Based on the Colombani report, the Secretaries of State for the Family, Nadine Morano, and for Foreign Affairs, Rama Yade have set up a plan to facilitate adoptions in France and abroad.

The government is finalizing a plan to facilitate adoptions in France, where too few children are adoptable, and abroad, where procedures will be reviewed to give French couples more chances, in the face of "competition from countries like Italy.

Based on the Colombani report submitted to the Elysée Palace in March, the proposals of the Secretaries of State for the Family, Nadine Morano, and for Foreign Affairs, Rama Yade, will be presented to the Council of Ministers on August 21, but the Ministers in unveiled the essentials to the press on Monday.

Reformed in 2005, the French adoption system is not working well, according to the former boss of Le Monde, Jean-Marie Colombani, whose proposals should be widely followed by the government, in particular the creation of a real Central Authority responsible for alleviating the current lack of coordination.

In the immediate future, an Interministerial Adoption Committee has been created, led by Nadine Morano, she specified. An ambassador for international adoption, Jean-Paul Moncheau, was also appointed in June.

The number of adoptions abroad fell to 3,162 in 2007 from 4,136 in 2005. The drop was 20% between 2006 and 2007, while in the same period Italy saw adoptions increase by 9%. .

It is both to support adoptive families and support aid projects for orphanages that Rama Yade announced in the presence of the actor Gérard Depardieu the sending to the embassies of the countries of adoption of "Peace Corps", young French volunteers from the French Association of Volunteers for Progress (AFVP).

The Phnom Penh embassy in Cambodia will be the first to welcome these volunteers.

Through them, it will be possible to finance, on the cooperation credits of the Ministry of Foreign Affairs, projects related to abandoned children, which could accompany adoption requests.

The Colombani report had in fact noted that French associations found themselves in difficult competition with countries which do not hesitate to support requests for the adoption of financial aid in the humanitarian sector.

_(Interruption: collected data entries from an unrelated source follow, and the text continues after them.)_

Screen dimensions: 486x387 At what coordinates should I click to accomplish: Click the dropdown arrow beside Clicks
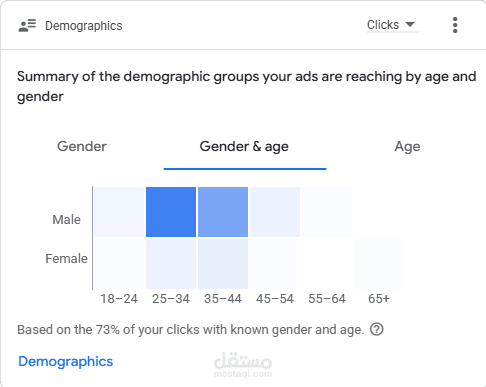[x=410, y=24]
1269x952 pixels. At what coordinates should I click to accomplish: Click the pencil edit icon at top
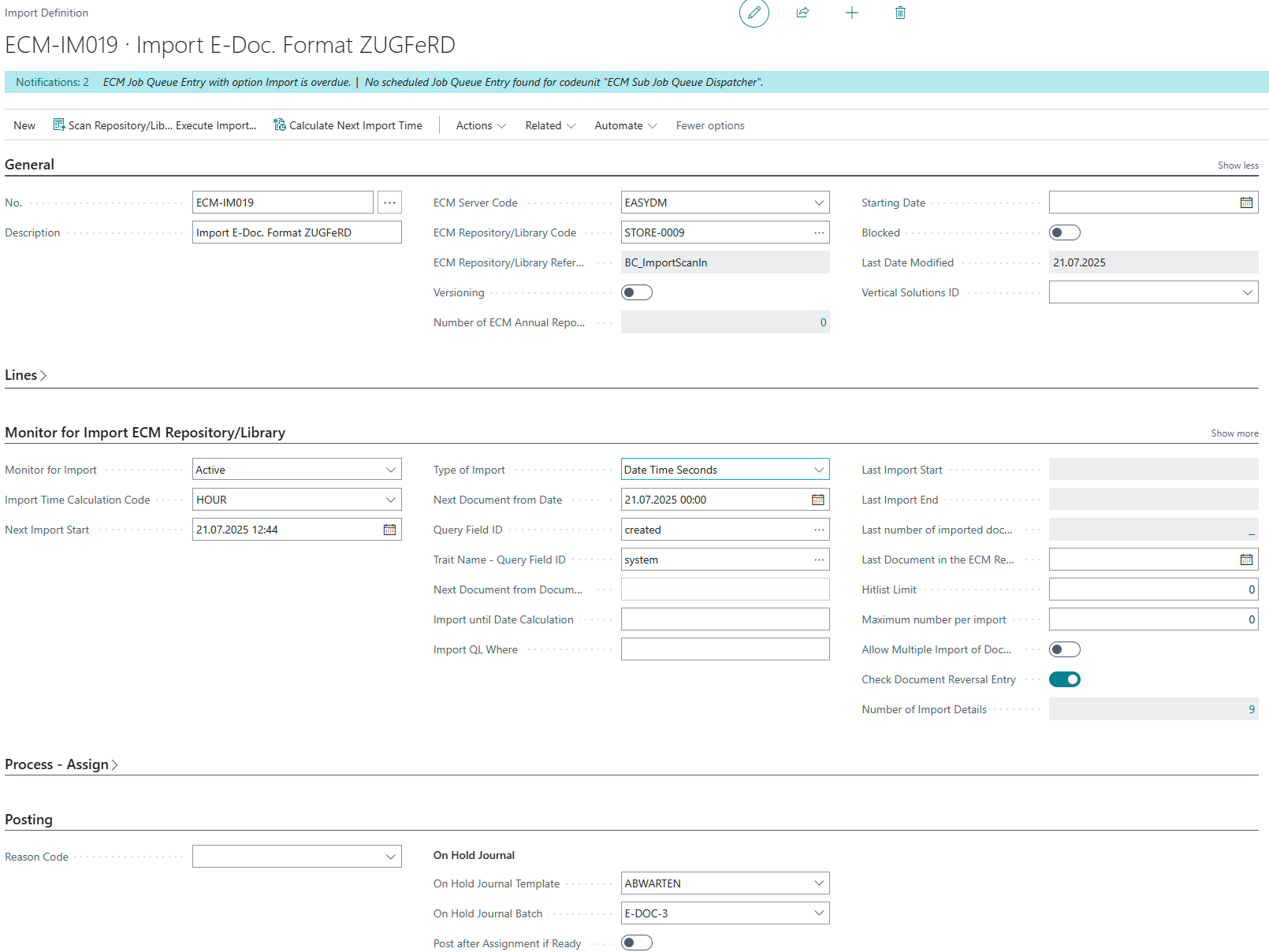coord(754,13)

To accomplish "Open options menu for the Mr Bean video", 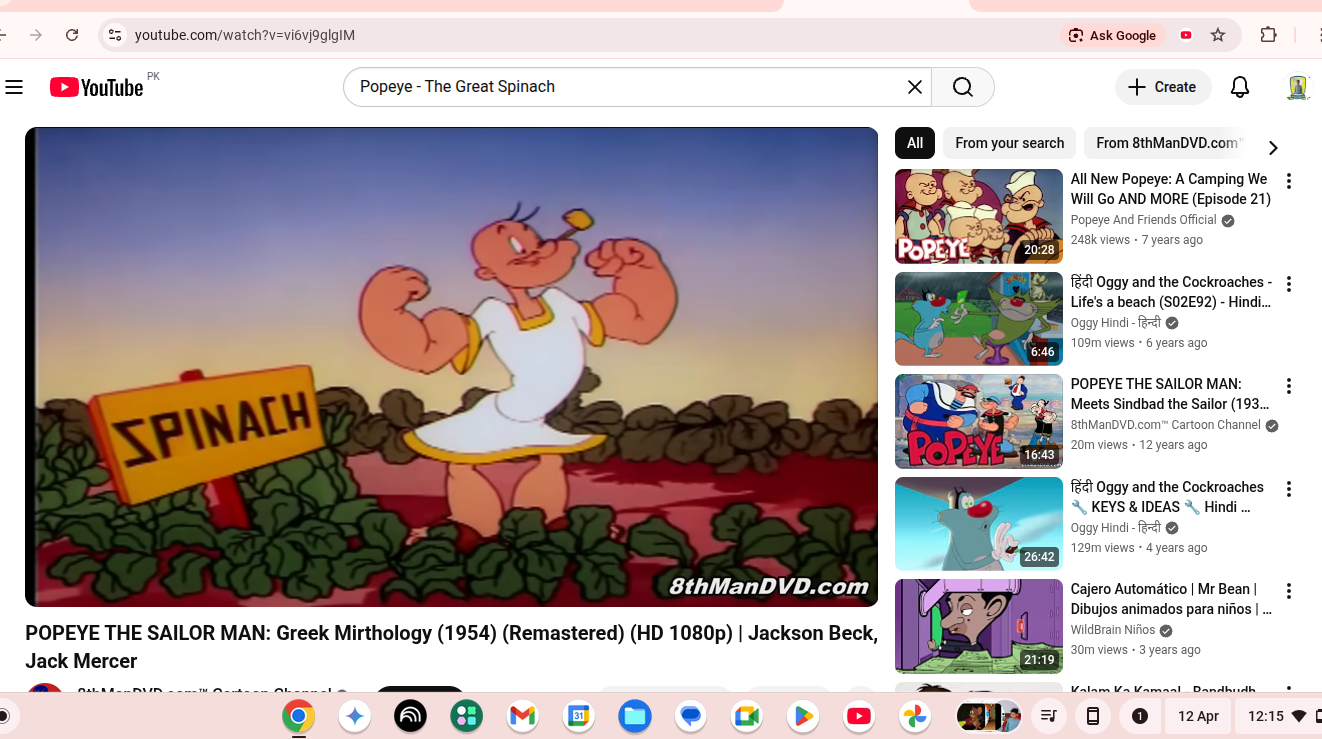I will point(1288,591).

During the press conference, Gérard Depardieu explained that he was "a little ashamed" and that he was "shocked" by celebrities who quickly obtain the desired adoptive child, citing Johnny Halliday and Madonna.

Moreover, deemed too lax and not very uniform, the approval procedure will be "better supervised", according to Ms. Morano. Nearly 8,000 approvals are issued each year and 30,000 French families held them in 2006.

Information and training for families will be made compulsory, and orientation and adoption counseling consultations (COCA) will go from 15 throughout the country to one per region.

National adoption will also be developed. Concerning children born secretly or abandoned, it is very limited: 706 children adopted in France in 2007, against 3,600 in 1995.

In 2006, out of 23,000 children placed after a judge's decision, 219 judicial requests for abandonment were pronounced, according to Ms. Morano, after declaration by the social services that the child is "abandoned".

The procedure for declaring abandonment will be simplified, and the public prosecutor's office will be able to submit a request for a declaration of abandonment to the court.

But the subject is sensitive. Admittedly, when the abandonment is declared after years in foster families, the child is often too big to be adopted. But many social workers are reluctant to break family ties, and fear the separation of siblings when one of the children is adopted.